My ds1 who is 3.3 yrs old still isn't talking, he understands a lot and can follow simple instructions. He can say about 50 single words but not very well. He has been having speech therapy but doesn't seem to be making much progress.

He is currently under assessment of a pediatrician as were worried he might be autistic so we decided to get him checked out. She met him for the 1st time in June and after assessing him for 2 hours she ruled out classic autism and decided to take a "wait and see" approach as he is still young. She will see him again in November when she will visit him at his nursery.

So does this mean if he doesn't have classic autism he could still have some degree of asd? what does it generally mean when a child isn't talking?
Is it likely he is just delayed and will eventually catch up with his peers?

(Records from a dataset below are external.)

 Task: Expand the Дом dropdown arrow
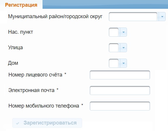tap(123, 63)
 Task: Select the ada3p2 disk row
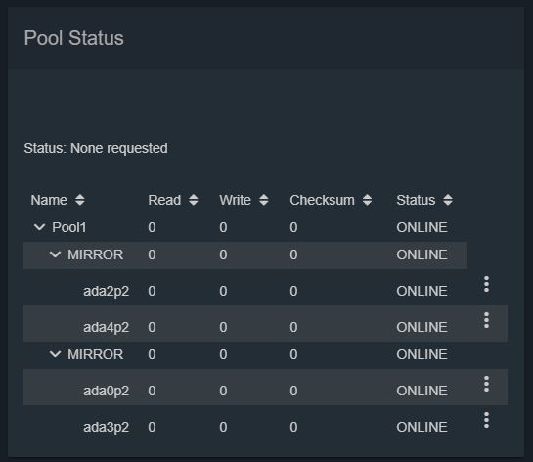point(265,424)
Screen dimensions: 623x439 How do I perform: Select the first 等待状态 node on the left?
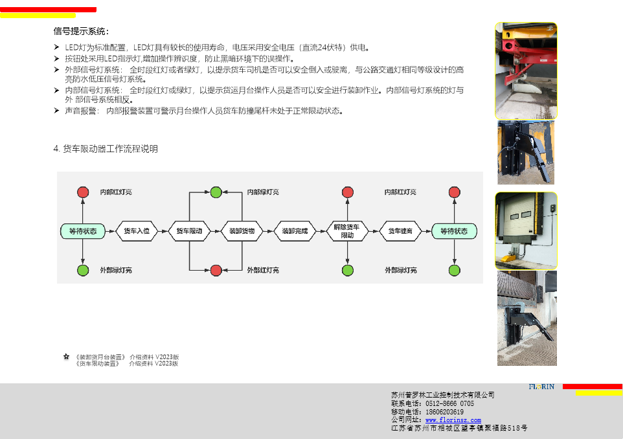pyautogui.click(x=83, y=231)
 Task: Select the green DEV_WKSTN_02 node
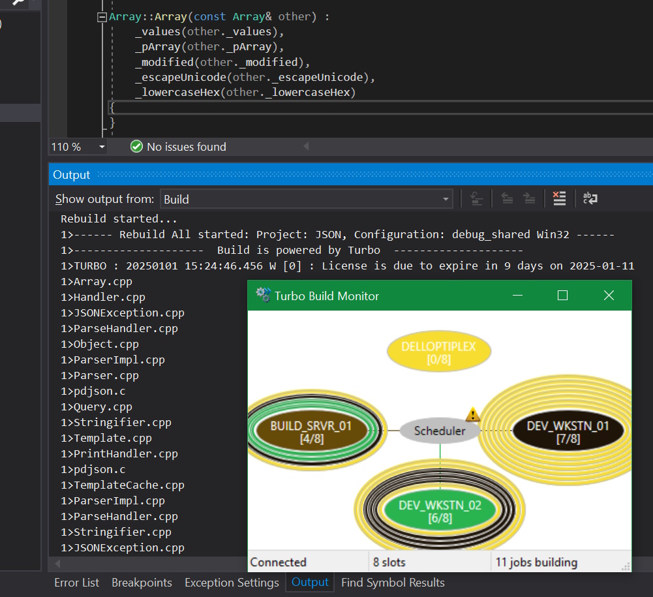tap(440, 511)

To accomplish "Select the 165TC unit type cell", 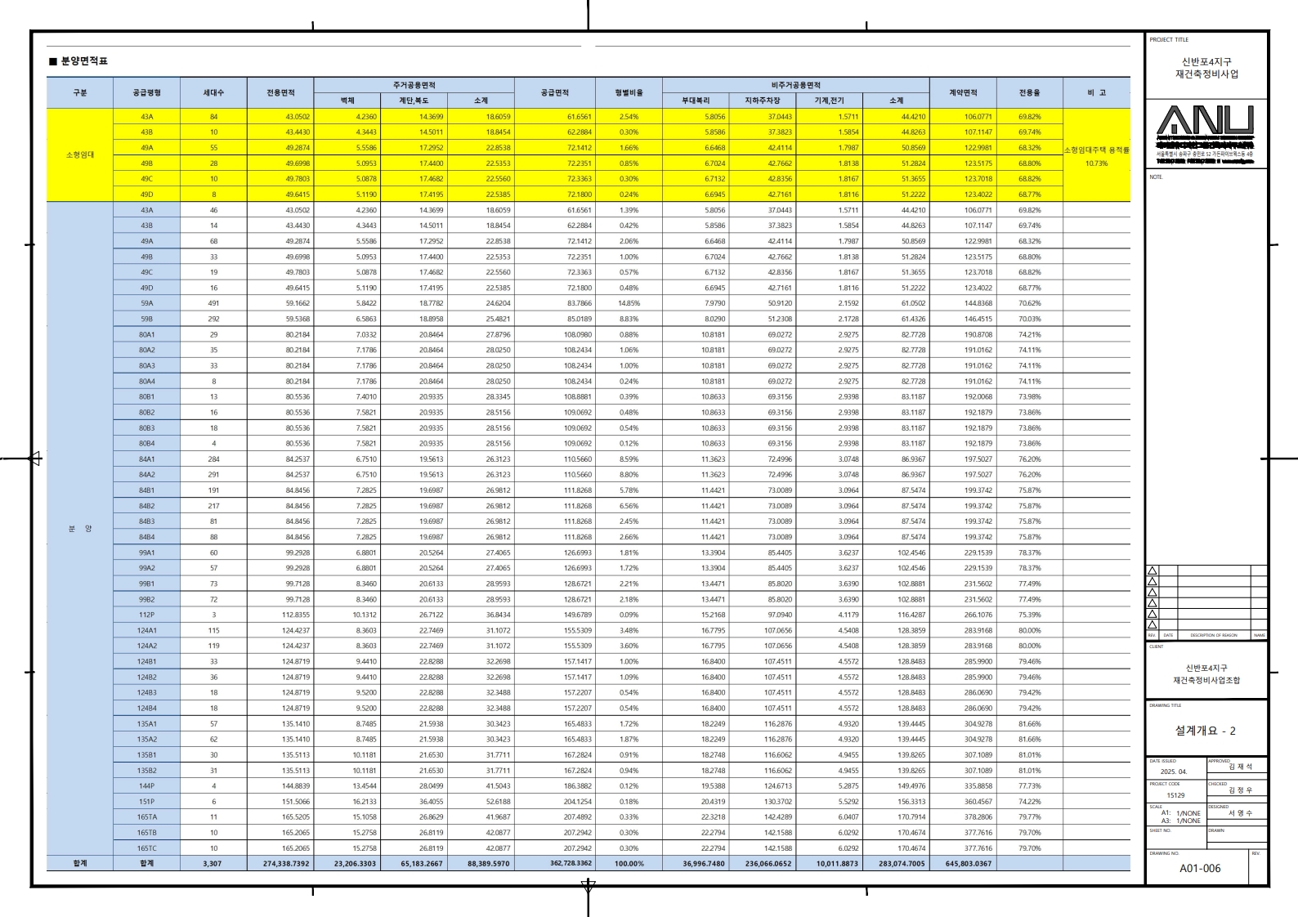I will [x=146, y=848].
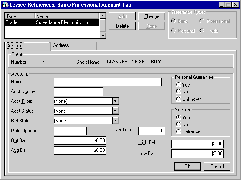Click the Change button

tap(152, 16)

Sorry for all the questions but just finding the whole wait and see approach very frustrating. Any advice please on what I should expect would be hugely appreciated

thanks x

MangoMonster Fri 09-Sep-11 16:29:29

My ds is 2 and we were given a wait and see approach too by nhs. Which was fine as he is so young but we wanted to help him and I felt I needed to get a second opinion before I could make any important decisions about how to help him.

So we went private to a dev neurologist in the end and he was given a working diagnosis. It doesn't really change anything but it confirms to me that he does need extra help to learn, which is what we suspected and would have done anyway. None of that probably makes sense! Wanted to say, I know how you must feel.

MangoMonster Fri 09-Sep-11 16:38:04

Guess what I was trying to say is that seeing another professional might clear things up for you, especially if they specialise in asd, not all paeds have a good understanding of asd. Think that's the only realistic way to bet some of your questions answered.

sleepyhorse Fri 09-Sep-11 16:38:20

Hi Mango, thanks for your advice - what is a dev neurologist and what do you mean by working diagnosis?

MangoMonster Fri 09-Sep-11 16:45:42

The lady we saw is a paediactric developmental neurologist, meaning she specialises on how childrens brains develop, there's not many consultants that specialise in this specific field, they are usually more general. I can pm you her contact details.

Working diagnosis means that we assume he has asd based on what we know now and try to help him with it, but as he is so young and has visual issues too, it might turn out that he doesn't and it was just the combination of other factors causing him to display asd behaviours. Still a wait and see approach I guess but at least I now feel confident that early intervention would benefit him.

sleepyhorse Fri 09-Sep-11 16:47:10

And how did you realise at the age of 2 that there was something wrong as most children don't start talking til about that age anyway do they? Its great that you have got in there early! How is he doing now?

sleepyhorse Fri 09-Sep-11 16:51:32

oh yes please, if you can pm me her contact details that would be great. Thanks so much! I am in Bucks so not sure if thats close to where this doctor is based?

MangoMonster Fri 09-Sep-11 16:54:11

He's very behind with his play skills and non verbal communication. He has some repetitive behaviours, he has some sensory issues and a general lack of typical interest in his environment. Just lots of little things that add up to the point where they are interfering with his ability to learn and develop. He's doing good, hoping to start a verbal behaviour approach with him soon to encourage his communication skills.

sleepyhorse Fri 09-Sep-11 17:48:24

oh ok sounds quite similar to my son apart from the sensory issues. Did you do the Earlybird course?

MangoMonster Fri 09-Sep-11 19:41:42

No, don't know much about that, but it's with NAS right? Feel free to pm if you want to chat.